And on the night side, no moon floated through the absolutely unfamiliar constellations. It was deeply dark on the night side, and with the darkness a sharp stink belched from the ground-huddled plants. The stink was spread efficiently by the ever-wandering, ever-wailing winds.
No, it was not Earth. It was not at all like Earth... Earth, so exceptionally far away.

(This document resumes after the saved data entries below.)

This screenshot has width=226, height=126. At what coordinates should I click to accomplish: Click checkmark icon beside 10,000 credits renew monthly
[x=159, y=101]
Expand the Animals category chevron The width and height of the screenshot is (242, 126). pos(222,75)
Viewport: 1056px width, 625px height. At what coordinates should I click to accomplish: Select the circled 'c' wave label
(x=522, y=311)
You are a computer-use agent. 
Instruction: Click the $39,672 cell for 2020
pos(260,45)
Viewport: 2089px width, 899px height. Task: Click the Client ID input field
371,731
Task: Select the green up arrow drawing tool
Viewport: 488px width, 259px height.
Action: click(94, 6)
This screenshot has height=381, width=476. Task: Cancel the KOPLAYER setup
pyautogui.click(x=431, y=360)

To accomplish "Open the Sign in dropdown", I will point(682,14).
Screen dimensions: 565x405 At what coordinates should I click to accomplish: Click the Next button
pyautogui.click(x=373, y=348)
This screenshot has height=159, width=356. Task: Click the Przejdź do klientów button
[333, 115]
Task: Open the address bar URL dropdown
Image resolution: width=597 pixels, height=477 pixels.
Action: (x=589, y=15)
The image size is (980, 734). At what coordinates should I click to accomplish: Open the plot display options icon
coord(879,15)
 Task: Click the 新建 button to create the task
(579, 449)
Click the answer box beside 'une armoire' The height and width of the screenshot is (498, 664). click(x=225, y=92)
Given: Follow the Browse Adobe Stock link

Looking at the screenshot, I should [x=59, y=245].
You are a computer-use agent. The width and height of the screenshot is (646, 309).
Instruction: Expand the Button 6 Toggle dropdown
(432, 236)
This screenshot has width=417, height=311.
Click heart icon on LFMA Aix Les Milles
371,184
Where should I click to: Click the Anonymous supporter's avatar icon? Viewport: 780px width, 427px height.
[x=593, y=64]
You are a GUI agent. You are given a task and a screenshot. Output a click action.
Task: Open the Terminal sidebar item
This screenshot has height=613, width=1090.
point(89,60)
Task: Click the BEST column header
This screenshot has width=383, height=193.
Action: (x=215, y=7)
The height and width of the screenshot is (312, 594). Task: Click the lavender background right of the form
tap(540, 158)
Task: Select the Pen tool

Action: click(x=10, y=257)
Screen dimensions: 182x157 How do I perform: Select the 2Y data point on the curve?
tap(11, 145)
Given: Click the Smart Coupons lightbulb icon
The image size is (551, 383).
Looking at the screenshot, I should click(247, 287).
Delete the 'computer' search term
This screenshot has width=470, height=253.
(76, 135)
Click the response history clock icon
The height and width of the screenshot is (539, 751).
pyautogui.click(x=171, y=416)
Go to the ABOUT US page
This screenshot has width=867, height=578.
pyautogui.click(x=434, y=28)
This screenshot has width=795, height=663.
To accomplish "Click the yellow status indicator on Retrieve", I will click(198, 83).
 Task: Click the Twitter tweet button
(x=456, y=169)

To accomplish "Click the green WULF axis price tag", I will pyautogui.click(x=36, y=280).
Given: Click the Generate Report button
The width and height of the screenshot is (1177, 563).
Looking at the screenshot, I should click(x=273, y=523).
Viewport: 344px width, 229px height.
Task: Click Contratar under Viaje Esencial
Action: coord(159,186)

A Finnish farmer watched a small boy from Dakar tear off a limp blue leaf and munch on it experimentally. The boy spat out the leaf with an explosion of saliva and wiped his tongue furiously upon his arm. The farmer prodded a shoe into the ground and worried: Grey dust, that's all it is. What could I grow in it that I could eat? I don't have any seeds, but even if I did, could they grow in this damn dust? A New Zealand sheep rancher bit deep into a fingernail as he wondered: We didn't bring any herds with us, but say we had—what in hell would they be grazing on? No sheep in its right mind would go near those blue weeds. A Bolivian mining engineer arose from an examination of the soil and said to his still-nightgowned wife: "My first impression, and a pretty strong one, is that this planet is rich in copper—and not much else. Not that there's anything wrong with copper, you understand, only there's just so much you can do with it. You can't make typewriters out of copper... You can't make automobiles or airplanes out of copper."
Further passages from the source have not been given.